### INFORMATION SHOWN
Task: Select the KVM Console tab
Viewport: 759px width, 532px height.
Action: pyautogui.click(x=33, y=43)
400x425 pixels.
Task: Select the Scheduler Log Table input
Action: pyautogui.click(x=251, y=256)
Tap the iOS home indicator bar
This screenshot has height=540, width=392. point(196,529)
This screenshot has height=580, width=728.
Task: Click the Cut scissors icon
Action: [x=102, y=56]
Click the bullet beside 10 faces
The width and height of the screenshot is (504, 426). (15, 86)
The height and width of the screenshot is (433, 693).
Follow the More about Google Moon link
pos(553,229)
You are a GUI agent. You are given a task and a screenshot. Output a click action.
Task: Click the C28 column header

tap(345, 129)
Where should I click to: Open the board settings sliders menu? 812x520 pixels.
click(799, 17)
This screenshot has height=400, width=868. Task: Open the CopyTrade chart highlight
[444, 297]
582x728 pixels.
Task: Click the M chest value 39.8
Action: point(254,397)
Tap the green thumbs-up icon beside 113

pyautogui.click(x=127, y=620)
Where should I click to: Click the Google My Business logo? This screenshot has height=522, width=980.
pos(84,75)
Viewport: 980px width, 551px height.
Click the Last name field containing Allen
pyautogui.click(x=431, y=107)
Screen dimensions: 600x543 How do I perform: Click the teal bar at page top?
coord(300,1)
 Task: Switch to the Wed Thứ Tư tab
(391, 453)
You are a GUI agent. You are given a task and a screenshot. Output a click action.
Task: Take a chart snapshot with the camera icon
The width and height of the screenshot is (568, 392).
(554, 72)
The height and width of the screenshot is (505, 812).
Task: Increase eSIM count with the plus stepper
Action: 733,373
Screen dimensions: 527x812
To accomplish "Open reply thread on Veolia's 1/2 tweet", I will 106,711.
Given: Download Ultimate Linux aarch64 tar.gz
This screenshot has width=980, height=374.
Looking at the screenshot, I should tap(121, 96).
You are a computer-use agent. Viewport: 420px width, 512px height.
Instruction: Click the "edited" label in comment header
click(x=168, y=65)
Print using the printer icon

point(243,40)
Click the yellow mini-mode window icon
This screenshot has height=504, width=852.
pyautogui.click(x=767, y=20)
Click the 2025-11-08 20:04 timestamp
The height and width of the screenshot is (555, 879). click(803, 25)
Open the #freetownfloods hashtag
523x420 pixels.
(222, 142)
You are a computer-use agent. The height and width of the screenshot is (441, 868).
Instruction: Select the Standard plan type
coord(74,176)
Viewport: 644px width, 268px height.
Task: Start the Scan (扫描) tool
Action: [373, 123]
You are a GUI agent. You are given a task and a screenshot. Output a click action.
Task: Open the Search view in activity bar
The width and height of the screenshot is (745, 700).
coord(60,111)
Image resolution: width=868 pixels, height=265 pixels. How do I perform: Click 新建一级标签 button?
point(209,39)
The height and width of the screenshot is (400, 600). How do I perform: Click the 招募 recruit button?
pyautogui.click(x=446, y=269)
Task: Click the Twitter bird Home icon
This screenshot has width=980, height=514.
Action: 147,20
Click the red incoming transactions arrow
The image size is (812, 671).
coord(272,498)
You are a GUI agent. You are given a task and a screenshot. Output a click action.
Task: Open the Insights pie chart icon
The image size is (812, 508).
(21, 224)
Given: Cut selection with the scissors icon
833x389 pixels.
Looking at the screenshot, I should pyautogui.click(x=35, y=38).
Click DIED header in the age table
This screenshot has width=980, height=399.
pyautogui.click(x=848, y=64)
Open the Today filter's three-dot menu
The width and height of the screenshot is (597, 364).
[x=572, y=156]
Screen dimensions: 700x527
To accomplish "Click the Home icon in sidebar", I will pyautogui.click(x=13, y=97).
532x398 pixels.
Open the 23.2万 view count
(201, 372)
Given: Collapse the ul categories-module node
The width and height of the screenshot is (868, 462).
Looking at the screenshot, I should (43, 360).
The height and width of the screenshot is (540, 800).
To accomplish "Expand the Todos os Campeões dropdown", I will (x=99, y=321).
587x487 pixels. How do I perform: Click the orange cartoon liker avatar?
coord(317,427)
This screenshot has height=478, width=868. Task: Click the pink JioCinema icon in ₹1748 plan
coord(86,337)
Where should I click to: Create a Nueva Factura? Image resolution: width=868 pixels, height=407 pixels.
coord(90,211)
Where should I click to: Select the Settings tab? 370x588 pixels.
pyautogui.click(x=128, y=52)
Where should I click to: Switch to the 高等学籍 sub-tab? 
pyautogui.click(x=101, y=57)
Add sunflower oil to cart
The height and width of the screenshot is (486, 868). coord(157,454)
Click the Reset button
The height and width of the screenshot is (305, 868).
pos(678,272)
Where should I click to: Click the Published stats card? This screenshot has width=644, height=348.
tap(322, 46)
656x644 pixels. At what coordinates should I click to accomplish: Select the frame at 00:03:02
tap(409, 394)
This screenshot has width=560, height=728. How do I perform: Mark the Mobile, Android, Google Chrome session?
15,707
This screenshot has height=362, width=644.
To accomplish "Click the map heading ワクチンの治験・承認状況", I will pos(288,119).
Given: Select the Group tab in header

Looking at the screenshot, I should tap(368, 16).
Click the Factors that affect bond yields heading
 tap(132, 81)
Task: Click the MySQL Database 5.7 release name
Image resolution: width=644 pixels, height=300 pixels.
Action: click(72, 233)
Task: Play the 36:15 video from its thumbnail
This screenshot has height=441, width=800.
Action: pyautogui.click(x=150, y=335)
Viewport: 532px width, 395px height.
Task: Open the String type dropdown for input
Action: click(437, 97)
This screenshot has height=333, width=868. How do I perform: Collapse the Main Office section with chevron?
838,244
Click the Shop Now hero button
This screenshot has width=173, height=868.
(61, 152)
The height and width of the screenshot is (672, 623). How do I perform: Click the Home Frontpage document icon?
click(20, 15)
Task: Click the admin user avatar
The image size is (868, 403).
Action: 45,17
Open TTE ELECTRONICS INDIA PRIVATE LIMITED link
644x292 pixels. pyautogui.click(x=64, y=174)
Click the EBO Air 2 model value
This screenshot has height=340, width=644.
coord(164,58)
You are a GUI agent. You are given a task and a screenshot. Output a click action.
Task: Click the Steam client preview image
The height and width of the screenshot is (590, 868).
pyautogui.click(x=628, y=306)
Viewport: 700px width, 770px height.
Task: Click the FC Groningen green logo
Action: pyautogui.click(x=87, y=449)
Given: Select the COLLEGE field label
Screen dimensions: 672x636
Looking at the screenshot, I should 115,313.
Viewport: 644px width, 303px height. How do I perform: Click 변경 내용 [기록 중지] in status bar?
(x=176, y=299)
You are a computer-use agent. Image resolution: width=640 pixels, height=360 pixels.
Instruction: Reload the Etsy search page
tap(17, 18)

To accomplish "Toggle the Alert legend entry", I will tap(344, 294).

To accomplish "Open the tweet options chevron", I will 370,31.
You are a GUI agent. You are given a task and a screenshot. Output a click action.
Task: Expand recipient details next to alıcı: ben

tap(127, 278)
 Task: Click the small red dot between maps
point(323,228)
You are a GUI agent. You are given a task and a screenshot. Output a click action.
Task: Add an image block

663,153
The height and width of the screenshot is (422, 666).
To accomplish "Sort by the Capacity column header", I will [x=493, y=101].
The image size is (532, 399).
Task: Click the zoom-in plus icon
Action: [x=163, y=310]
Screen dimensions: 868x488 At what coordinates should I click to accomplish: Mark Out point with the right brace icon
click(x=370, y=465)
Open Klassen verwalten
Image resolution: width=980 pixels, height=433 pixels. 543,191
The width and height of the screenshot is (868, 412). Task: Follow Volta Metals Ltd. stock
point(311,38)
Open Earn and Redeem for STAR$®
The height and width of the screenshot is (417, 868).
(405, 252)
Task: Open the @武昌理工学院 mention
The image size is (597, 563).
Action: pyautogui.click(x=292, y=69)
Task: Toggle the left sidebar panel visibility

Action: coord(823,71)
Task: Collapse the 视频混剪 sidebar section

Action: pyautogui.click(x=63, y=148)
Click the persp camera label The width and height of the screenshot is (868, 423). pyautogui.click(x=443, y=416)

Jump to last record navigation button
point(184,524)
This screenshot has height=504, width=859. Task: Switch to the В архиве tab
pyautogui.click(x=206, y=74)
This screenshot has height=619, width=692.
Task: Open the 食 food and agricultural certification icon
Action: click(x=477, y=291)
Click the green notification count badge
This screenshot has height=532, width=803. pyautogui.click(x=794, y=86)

### EXERCISE OBJECTIVE
Read the entries and select each line where the word "tweet" is found.

### ANSWER TO THE EXERCISE
To accomplish "Open reply thread on Veolia's 1/2 tweet", I will 106,711.
To accomplish "Open the tweet options chevron", I will 370,31.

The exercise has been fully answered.